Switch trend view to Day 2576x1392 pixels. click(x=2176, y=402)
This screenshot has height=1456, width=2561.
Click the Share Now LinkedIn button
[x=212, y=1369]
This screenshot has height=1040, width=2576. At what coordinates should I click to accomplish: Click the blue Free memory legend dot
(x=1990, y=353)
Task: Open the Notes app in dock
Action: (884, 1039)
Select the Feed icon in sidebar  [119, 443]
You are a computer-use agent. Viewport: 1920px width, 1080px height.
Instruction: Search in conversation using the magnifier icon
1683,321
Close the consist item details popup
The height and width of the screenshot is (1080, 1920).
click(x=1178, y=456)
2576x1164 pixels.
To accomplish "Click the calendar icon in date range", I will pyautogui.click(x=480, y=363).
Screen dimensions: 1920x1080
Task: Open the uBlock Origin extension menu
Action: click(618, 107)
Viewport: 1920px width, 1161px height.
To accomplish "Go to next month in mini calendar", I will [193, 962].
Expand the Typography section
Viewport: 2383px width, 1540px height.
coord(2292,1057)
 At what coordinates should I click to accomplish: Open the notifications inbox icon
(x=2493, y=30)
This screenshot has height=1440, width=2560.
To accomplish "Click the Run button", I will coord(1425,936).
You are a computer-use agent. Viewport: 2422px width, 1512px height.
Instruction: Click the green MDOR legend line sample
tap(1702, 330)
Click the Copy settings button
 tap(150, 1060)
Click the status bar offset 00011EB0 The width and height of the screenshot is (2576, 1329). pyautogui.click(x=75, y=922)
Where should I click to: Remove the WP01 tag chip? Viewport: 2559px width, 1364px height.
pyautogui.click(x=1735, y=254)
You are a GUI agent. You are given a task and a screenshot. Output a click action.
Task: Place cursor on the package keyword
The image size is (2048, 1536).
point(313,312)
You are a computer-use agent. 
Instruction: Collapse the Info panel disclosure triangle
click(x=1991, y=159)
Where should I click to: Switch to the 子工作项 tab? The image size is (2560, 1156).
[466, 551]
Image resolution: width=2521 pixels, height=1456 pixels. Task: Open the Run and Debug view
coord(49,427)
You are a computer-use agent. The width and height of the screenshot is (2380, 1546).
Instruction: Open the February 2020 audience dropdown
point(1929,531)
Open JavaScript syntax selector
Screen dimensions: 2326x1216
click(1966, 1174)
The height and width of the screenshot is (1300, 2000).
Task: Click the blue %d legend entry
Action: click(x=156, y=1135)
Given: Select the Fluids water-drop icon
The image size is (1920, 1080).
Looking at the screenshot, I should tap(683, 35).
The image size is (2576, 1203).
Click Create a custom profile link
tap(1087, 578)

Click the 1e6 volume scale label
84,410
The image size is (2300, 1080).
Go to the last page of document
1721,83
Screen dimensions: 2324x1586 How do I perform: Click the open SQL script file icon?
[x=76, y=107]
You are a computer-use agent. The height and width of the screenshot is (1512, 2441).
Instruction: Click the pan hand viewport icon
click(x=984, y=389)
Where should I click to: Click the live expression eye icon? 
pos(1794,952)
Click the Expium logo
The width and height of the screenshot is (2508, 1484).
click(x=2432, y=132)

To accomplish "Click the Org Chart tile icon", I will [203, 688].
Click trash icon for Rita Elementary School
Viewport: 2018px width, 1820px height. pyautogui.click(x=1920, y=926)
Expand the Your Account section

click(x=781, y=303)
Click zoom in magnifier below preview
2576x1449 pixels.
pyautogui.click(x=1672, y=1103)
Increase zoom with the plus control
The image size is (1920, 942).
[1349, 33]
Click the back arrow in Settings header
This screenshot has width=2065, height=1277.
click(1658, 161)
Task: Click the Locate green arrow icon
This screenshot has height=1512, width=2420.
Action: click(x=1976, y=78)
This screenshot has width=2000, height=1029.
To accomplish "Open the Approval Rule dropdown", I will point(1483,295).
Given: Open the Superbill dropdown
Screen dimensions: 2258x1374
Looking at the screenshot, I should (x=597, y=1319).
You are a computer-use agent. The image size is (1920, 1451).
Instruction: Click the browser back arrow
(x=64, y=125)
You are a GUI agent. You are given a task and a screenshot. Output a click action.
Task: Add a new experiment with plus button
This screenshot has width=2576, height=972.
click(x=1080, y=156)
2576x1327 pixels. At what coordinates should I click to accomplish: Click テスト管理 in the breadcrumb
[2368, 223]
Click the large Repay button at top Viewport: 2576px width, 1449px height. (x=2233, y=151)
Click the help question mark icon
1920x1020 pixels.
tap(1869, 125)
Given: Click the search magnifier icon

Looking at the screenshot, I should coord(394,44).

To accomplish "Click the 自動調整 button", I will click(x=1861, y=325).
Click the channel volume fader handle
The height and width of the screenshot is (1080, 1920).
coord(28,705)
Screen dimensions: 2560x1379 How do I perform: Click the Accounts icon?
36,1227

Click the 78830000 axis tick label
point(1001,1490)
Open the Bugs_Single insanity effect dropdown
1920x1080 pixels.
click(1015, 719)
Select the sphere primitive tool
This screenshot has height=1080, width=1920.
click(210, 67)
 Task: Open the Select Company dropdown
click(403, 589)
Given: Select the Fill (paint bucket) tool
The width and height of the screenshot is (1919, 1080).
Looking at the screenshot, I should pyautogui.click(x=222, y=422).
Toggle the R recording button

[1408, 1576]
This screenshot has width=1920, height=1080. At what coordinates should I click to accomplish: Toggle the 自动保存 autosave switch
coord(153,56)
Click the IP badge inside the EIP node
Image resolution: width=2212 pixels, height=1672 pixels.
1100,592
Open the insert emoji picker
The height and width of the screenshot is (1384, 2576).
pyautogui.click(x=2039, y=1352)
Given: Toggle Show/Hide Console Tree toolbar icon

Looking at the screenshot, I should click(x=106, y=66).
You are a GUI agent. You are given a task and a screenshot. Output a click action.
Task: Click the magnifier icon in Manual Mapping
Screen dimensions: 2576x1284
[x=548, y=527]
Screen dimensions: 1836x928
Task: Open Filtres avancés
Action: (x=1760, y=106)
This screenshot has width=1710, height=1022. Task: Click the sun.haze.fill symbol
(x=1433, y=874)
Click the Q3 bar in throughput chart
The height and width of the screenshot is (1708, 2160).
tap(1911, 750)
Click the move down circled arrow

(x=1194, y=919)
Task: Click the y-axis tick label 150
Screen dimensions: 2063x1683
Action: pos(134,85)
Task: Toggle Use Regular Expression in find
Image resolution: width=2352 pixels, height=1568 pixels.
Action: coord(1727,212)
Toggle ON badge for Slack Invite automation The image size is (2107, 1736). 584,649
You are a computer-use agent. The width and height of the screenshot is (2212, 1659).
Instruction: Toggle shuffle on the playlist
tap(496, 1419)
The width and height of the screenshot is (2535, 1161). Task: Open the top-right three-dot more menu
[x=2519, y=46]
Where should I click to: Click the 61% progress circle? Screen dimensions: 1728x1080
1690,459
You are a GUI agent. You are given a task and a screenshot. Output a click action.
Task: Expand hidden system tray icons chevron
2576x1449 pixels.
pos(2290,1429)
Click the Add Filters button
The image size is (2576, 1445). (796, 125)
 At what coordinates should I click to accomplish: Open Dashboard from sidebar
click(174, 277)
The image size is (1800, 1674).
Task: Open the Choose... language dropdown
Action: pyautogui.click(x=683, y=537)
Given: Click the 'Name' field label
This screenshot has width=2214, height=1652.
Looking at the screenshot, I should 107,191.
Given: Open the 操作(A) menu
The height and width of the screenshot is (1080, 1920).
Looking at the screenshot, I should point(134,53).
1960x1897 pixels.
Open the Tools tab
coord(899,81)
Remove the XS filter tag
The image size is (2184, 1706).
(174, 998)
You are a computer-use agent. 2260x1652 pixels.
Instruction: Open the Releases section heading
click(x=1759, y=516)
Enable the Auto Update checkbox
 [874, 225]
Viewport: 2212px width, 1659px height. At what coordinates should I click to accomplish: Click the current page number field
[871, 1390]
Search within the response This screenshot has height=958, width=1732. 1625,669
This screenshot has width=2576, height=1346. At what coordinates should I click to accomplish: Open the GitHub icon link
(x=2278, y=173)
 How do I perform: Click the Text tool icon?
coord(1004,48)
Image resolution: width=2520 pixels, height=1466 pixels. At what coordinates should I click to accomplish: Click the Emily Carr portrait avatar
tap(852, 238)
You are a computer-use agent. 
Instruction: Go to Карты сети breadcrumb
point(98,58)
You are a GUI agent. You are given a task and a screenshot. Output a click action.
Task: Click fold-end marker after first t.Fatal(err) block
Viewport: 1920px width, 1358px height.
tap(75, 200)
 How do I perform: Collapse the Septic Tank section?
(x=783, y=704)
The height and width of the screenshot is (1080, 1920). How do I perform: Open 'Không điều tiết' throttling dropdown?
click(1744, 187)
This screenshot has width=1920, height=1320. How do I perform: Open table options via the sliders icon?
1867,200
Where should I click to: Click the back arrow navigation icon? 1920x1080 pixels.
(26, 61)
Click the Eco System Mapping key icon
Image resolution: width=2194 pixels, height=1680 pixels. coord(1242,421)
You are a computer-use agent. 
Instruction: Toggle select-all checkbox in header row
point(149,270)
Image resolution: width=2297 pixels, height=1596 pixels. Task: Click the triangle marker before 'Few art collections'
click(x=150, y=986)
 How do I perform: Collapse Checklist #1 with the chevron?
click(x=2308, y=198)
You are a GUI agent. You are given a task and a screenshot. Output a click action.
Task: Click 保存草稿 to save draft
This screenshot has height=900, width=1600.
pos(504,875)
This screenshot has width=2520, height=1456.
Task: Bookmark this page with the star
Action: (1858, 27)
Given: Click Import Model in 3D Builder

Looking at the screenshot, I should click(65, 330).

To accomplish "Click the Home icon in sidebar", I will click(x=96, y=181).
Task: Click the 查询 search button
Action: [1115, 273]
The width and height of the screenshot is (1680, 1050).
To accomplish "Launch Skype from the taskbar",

........

Please return all lines above in which the string "zoom" is found.

Click zoom in magnifier below preview
Increase zoom with the plus control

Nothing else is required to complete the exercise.